Exercise:
Turn everything in the records from the line containing "Open options menu on Pelucchi's post" down to the line containing "Image resolution: width=1120", both included, into a Markdown table with the columns Row and Line. Number each row and skip blank lines.

Available data:

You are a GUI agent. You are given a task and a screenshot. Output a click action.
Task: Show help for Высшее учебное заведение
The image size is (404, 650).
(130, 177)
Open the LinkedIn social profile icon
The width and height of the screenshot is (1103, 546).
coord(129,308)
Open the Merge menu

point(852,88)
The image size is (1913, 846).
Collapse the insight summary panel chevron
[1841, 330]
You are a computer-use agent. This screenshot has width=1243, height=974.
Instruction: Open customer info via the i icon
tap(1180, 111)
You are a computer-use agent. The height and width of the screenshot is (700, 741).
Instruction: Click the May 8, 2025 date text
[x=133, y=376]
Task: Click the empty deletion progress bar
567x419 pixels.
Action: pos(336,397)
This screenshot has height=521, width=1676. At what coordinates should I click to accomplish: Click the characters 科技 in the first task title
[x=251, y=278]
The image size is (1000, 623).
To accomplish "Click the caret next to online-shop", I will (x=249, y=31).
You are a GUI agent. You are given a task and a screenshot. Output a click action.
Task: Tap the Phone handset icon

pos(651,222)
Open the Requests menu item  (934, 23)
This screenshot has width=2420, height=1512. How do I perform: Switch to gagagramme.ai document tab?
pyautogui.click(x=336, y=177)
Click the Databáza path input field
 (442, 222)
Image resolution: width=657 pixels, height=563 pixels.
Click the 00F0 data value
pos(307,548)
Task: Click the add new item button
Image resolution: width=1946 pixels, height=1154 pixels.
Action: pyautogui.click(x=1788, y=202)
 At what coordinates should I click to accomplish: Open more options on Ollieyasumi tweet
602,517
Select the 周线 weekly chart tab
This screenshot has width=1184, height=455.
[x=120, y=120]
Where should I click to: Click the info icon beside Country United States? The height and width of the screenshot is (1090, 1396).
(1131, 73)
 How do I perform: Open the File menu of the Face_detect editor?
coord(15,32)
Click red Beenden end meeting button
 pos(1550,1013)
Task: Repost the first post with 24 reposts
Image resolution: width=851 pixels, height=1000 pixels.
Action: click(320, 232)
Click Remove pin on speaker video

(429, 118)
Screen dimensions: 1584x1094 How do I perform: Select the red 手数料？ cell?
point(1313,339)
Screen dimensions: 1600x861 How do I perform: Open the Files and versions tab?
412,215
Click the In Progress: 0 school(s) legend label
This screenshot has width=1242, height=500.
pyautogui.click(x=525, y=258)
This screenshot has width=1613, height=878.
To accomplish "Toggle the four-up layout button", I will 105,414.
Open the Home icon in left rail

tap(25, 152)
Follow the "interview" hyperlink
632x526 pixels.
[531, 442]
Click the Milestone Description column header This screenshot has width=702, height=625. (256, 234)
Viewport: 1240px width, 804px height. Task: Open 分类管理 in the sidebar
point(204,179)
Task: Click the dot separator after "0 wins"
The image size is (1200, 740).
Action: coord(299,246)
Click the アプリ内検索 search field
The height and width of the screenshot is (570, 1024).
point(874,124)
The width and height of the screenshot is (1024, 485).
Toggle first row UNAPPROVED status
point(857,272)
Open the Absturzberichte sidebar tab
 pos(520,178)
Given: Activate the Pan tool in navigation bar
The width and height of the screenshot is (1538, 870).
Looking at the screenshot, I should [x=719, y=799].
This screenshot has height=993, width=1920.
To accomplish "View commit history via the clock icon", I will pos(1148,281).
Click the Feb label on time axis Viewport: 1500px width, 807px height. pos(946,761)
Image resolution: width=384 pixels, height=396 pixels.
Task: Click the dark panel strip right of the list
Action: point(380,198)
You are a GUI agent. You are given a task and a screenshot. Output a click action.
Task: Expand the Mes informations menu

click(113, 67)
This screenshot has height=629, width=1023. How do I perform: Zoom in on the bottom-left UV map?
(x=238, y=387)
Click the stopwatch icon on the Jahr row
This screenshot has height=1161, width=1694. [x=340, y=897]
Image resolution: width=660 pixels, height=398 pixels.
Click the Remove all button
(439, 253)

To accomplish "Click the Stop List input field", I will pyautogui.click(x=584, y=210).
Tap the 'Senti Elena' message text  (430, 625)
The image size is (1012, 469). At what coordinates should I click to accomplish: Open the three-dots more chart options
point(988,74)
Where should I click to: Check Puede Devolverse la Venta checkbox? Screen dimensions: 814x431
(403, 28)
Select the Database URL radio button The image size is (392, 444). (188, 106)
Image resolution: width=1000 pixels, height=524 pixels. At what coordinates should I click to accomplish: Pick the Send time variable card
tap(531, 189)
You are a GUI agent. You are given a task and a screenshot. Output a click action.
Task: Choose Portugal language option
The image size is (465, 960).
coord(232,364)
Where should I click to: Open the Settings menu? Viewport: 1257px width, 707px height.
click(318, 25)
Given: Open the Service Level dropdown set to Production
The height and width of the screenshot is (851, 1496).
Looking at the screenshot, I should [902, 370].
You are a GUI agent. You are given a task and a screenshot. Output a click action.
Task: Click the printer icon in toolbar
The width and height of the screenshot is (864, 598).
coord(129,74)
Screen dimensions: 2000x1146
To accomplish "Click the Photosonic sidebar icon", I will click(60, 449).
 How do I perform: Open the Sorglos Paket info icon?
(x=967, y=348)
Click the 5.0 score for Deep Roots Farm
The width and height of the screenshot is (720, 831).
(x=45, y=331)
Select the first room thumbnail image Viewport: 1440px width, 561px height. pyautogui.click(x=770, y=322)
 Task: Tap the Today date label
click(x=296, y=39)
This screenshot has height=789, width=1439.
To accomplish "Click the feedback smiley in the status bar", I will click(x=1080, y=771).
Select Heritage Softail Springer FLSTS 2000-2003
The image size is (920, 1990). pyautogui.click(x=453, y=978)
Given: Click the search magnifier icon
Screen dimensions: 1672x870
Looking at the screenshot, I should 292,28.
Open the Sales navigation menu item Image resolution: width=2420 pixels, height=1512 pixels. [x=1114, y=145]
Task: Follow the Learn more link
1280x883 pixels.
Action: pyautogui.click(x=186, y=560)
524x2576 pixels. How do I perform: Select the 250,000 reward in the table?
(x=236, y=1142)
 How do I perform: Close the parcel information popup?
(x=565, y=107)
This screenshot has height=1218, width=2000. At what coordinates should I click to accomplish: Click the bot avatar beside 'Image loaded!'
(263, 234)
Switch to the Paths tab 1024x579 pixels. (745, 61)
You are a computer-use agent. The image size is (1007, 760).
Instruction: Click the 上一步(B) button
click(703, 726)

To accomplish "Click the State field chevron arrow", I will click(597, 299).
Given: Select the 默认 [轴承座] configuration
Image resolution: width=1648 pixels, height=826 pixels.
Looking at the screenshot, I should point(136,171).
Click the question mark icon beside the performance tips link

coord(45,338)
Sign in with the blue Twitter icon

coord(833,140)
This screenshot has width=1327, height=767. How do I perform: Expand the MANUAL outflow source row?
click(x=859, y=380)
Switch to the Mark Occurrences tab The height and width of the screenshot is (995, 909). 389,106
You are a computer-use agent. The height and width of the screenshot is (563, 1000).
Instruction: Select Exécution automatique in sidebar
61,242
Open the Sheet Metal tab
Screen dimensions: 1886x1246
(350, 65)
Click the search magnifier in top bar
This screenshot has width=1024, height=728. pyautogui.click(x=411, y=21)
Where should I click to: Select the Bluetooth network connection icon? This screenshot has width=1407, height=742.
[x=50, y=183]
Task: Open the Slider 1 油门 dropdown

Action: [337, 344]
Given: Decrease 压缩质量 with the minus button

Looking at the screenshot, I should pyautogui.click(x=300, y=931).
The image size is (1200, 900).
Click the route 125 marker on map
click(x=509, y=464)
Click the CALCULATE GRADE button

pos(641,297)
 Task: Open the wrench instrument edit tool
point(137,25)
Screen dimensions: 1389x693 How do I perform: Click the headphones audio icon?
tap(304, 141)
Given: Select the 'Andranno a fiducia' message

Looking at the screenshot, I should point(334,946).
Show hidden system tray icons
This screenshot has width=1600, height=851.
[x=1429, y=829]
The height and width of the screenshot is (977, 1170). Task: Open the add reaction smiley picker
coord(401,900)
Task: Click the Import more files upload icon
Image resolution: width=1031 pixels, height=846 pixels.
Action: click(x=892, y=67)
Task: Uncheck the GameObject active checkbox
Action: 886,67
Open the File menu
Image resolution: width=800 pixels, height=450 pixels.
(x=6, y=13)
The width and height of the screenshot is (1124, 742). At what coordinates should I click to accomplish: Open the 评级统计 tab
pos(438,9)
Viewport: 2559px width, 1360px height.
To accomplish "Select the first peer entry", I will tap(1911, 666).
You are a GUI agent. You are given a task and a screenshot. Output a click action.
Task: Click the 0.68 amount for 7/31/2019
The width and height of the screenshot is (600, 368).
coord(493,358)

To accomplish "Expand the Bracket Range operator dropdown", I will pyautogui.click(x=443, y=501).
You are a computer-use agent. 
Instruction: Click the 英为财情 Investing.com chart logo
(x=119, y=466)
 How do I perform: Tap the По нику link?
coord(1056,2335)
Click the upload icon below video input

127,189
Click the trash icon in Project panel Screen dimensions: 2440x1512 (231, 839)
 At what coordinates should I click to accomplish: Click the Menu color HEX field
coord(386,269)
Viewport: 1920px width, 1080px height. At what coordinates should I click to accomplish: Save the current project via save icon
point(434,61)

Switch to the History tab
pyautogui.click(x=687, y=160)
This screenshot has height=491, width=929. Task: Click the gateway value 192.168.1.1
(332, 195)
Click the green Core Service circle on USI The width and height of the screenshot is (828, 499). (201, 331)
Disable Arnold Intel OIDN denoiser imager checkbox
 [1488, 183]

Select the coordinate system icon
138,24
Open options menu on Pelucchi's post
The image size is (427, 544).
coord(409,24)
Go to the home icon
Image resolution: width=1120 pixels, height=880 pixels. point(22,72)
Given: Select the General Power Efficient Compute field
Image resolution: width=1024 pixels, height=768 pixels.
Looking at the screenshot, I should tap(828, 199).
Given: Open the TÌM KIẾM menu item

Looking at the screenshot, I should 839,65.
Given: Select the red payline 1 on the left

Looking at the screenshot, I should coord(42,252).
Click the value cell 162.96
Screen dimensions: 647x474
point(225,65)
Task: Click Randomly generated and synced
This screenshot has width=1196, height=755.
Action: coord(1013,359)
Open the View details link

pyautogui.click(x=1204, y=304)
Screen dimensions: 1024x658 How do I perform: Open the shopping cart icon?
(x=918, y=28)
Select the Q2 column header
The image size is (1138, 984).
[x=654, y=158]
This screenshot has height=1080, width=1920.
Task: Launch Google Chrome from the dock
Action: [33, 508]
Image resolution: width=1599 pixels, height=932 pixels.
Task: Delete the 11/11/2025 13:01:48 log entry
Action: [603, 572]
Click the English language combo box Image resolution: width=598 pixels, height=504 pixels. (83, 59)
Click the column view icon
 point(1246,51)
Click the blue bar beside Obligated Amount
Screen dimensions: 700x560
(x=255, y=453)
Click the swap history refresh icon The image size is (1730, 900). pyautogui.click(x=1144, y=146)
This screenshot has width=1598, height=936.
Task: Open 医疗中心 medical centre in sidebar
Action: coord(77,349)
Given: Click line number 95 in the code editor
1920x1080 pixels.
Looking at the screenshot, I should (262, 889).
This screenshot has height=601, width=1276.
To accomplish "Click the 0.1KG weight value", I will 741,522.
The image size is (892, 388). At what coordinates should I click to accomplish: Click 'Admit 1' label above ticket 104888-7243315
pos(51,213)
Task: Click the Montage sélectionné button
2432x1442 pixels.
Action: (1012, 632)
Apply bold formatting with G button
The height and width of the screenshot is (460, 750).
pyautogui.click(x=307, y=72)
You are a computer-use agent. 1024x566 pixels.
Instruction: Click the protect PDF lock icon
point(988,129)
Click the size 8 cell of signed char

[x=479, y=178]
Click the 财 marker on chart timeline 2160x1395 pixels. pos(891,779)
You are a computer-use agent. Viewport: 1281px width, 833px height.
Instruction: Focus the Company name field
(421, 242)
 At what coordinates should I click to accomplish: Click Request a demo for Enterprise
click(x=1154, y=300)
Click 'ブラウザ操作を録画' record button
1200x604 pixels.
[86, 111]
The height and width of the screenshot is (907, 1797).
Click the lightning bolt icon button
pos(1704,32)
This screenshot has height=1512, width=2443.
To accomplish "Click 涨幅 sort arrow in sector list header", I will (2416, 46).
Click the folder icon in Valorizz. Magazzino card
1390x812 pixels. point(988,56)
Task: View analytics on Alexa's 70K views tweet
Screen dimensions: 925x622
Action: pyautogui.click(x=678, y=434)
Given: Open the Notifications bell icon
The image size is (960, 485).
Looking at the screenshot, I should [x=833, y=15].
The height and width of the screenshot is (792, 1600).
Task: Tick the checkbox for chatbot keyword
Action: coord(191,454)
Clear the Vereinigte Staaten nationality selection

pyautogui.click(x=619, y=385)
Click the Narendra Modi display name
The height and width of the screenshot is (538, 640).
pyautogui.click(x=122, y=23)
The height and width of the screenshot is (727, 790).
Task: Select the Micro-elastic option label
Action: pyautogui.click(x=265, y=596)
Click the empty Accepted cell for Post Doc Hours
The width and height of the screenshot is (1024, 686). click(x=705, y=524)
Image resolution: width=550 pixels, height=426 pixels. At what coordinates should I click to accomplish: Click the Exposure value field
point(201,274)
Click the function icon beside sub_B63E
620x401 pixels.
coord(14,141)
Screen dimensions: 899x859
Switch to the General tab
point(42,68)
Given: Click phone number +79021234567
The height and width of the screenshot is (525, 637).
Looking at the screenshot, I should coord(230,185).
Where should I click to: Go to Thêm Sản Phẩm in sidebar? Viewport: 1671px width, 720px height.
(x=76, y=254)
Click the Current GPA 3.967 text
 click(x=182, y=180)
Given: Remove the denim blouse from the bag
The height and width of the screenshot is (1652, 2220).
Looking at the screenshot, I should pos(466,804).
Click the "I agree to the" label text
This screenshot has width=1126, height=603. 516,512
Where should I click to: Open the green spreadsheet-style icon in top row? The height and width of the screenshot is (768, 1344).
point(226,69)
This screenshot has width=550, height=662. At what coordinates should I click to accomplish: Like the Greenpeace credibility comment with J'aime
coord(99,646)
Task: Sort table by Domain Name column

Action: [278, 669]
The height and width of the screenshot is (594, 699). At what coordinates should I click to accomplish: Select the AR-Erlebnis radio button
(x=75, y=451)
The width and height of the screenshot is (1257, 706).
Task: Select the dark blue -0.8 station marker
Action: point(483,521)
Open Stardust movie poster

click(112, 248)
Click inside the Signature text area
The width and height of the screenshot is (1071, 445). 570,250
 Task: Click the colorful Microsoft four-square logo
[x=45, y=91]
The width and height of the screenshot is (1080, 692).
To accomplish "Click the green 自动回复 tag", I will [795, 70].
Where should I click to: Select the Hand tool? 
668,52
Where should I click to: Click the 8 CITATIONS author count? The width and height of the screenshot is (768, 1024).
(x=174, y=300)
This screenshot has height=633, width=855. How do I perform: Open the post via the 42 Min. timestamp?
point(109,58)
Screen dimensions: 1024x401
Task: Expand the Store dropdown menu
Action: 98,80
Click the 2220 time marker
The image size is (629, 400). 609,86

Output of the exercise:
| Row | Line |
|---|---|
| 1 | Open options menu on Pelucchi's post |
| 2 | The image size is (427, 544). |
| 3 | coord(409,24) |
| 4 | Go to the home icon |
| 5 | Image resolution: width=1120 pixels, height=880 pixels. point(22,72) |